Elizabeth Stice, whose blog posts you can read every Monday here, has two essays elsewhere this week that highlight two separate crises in higher education.
The first piece ran at History News Network on Sunday. A few excerpts as a taste from “Another Casualty of the Academic Job Market? The Relatable Professor”:
The tightening academic job market is of great concern for professional historians. It is very important that younger faculty are able to secure positions. But while we often think about the effects of the job market on faculty, we rarely consider the consequences for students. Replacing older faculty with younger may benefit students in many ways. As faculty age, it can be harder to understand students—their slang, their technology, their cultural references. Seemingly classic in-class jokes begin to fail. It might seem as though the loss of older faculty means fewer misunderstandings, but it’s also possible that as an older generation is nearing and hitting retirement, our students are actually losing some of faculty who are ultimately most relatable to them.

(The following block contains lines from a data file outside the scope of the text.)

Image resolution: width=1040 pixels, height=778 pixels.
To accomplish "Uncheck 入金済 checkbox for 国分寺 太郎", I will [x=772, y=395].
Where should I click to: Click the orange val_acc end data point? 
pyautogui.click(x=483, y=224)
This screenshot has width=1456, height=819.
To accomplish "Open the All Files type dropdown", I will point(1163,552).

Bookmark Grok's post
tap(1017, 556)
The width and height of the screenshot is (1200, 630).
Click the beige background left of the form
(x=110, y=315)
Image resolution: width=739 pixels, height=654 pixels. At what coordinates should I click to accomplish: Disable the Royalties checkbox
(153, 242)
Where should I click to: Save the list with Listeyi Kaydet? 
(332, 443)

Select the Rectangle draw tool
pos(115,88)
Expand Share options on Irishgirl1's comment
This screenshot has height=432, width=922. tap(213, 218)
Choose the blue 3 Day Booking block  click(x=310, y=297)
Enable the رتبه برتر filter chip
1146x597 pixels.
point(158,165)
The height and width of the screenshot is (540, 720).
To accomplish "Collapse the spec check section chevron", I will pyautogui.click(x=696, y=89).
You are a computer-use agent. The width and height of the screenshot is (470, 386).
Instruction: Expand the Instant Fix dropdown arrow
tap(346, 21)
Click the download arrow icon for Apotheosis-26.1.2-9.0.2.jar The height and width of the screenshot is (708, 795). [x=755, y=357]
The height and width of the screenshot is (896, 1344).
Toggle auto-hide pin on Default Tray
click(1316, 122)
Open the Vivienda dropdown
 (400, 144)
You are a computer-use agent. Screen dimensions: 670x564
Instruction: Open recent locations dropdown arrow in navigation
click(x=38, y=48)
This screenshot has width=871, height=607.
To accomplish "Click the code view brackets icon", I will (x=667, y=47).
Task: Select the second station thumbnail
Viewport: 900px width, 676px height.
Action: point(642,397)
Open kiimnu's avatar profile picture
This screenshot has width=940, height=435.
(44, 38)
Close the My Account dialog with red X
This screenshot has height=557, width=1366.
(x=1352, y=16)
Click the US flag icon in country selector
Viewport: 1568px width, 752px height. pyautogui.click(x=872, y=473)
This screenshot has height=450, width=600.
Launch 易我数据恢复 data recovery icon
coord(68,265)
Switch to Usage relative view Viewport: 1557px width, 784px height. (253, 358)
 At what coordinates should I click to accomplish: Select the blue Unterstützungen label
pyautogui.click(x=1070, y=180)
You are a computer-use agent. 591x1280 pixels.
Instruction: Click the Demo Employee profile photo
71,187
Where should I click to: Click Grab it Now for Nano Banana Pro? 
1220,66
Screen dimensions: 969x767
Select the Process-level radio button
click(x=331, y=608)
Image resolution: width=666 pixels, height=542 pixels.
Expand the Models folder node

Consider the profession-created hurdles that faculty face in relating to students. If it is increasingly difficult for one-time average students to become PhDs, how well can faculty sympathize with our students who are academically struggling or indifferent? If PhDs are increasingly the children of PhDs, how can we relate to our students who see academia as a strange place? If only those who publish are employable, how can we relate to our students who will never aspire to write? Is there anyone teaching us how to do well in these areas? None of this is insurmountable, but it is worth remembering that this is another way in which students might look to the front of the room and see someone with no resemblance to themselves.
Faculty don’t have to be entirely relatable to teach—thank goodness—but there is no doubt that a relatable teacher can make a real difference in the classroom.
The second piece ran at Front Porch Republic today. Again, a few excerpts as a preview from “Postcards from the Edge: The State of Education in the State of Florida”. You absolutely want to read the entire essay:
I was recently asked: “Oh, you teach history? Do they let you teach all of it?” If only that was just a joke or something easily shrugged off. It’s actually a fair question these days.
There’s certainly a lot of evidence to suggest that negative changes are in store for our students on all levels.
There are those who will think that this essay is overstating the case and exaggerating the risks. Well, as of March 2, 2023, the Florida legislature has introduced a new bill which “would require any blogger writing about government officials to register with the Florida Office of Legislative Services or the Commission on Ethics.” This will certainly be pitched as an attack on “liberal lies” and “wokeness,” but it is a real-time attack on liberty that affects us all. If I was paid for this writing piece, I’d have to register with state officials. If this piece got updated, I’d have to report on it to the government once a month. The freedoms which we cherish must be preserved. Let’s not be caught up by the corrosive hyper-partisanship that seeks to erode our liberties.